MONTEPRANDONE – Da alcuni mesi i fedeli della parrocchia San Niccolò di Bari in Monteprandone possono usufruire di un montascale che permette un più agile accesso alla chiesa e al Museo parrocchiale di Arte Sacra. L’intervento, realizzato dalla ditta “Lux Impianti”, ha comportato un costo complessivo pari a 9.256,00 €. È quindi con sentimenti di riconoscenza e gratitudine che la comunità parrocchiale ha chiesto al nostro giornale L’Ancora di pubblicare alcuni ringraziamenti rivolti a chi, a vario titolo, ha permesso la realizzazione di tale opera:
“Sentiamo il dovere di rivolgere un sincero e sentito ringraziamento a quanti, con generosità e sensibilità, l’hanno resa possibile:
– la Banca Picena Truentina, per il contributo di euro 2.500,00€;
– il Comune di Monteprandone, per il contributo di euro 2.370€;
– la Comunità Parrocchiale, che con constante disponibilità ha sostenuto e continua a sostenere le necessità della parrocchia;
– l’Arch. Maria Rita Fiori, per la professionalità e la cura con cui ha redatto il progetto”.
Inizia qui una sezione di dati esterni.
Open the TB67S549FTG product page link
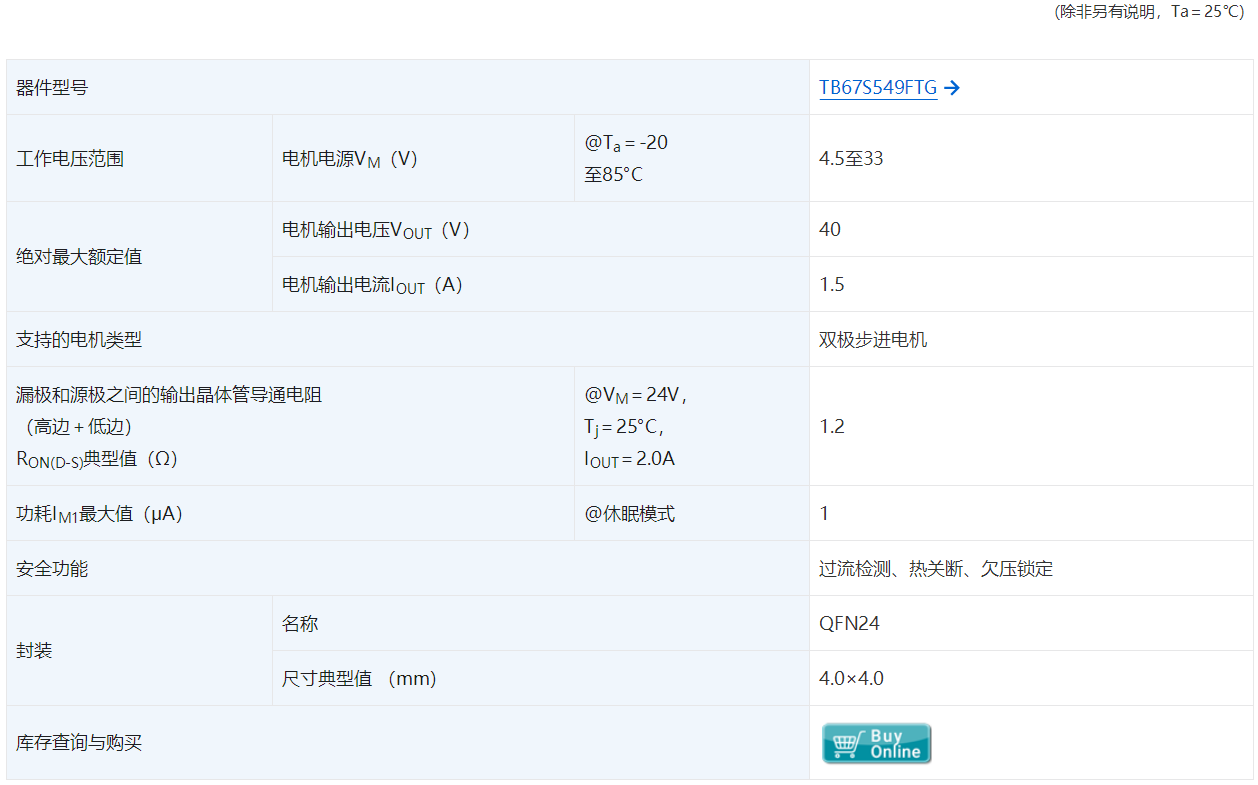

“Grazie al sostegno ricevuto – proseguono i rappresentanti della comunità parrocchiale monteprandonese -, è stato possibile rendere i nostri ambienti maggiormente accessibili ed accoglienti, permettendo ad anziani, a persone con disabilità, a genitori con passeggini e a quanti presentano difficoltà motorie e di deambulazione, di partecipare più agevolmente alla vita della comunità, senza ostacoli né barriere.
Abbattere una barriera architettonica significa, prima ancora, abbattere una distanza umana: significa rendere la nostra parrocchia sempre più ‘casa accogliente per tutti’, quindi un segno di civiltà, inclusione ed autentica fraternità cristiana.
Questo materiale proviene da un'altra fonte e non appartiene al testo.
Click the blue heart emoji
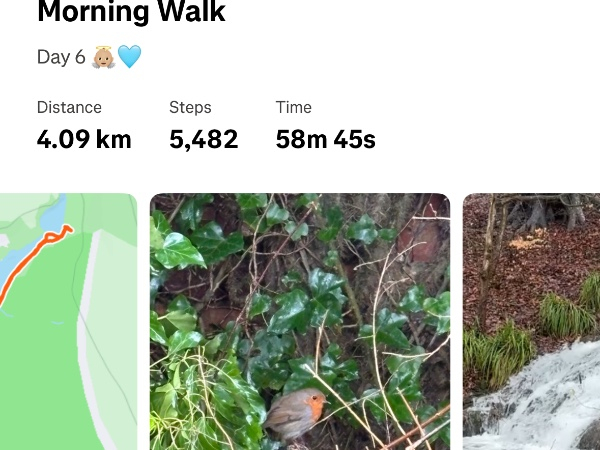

Per questo, come ha detto il nostro parroco, rinnoviamo la nostra riconoscenza a quanti hanno contribuito alla realizzazione di questa opera e auspichiamo che la collaborazione, la sensibilità e la vicinanza possano continuare anche in futuro per nuove iniziative a servizio del Bene Comune”.
Il nuovo impianto, all’avanguardia e poco impattante nel contesto architettonico, garantisce ora un accesso autonomo e sicuro al Museo di Arte Sacra, rendendolo un luogo di cultura fruibile da tutti i visitatori, e alla chiesa di San Niccolò, che finalmente, davvero, può dirsi la casa di tutti, una casa le cui porte sono aperte non solo idealmente, ma anche fisicamente.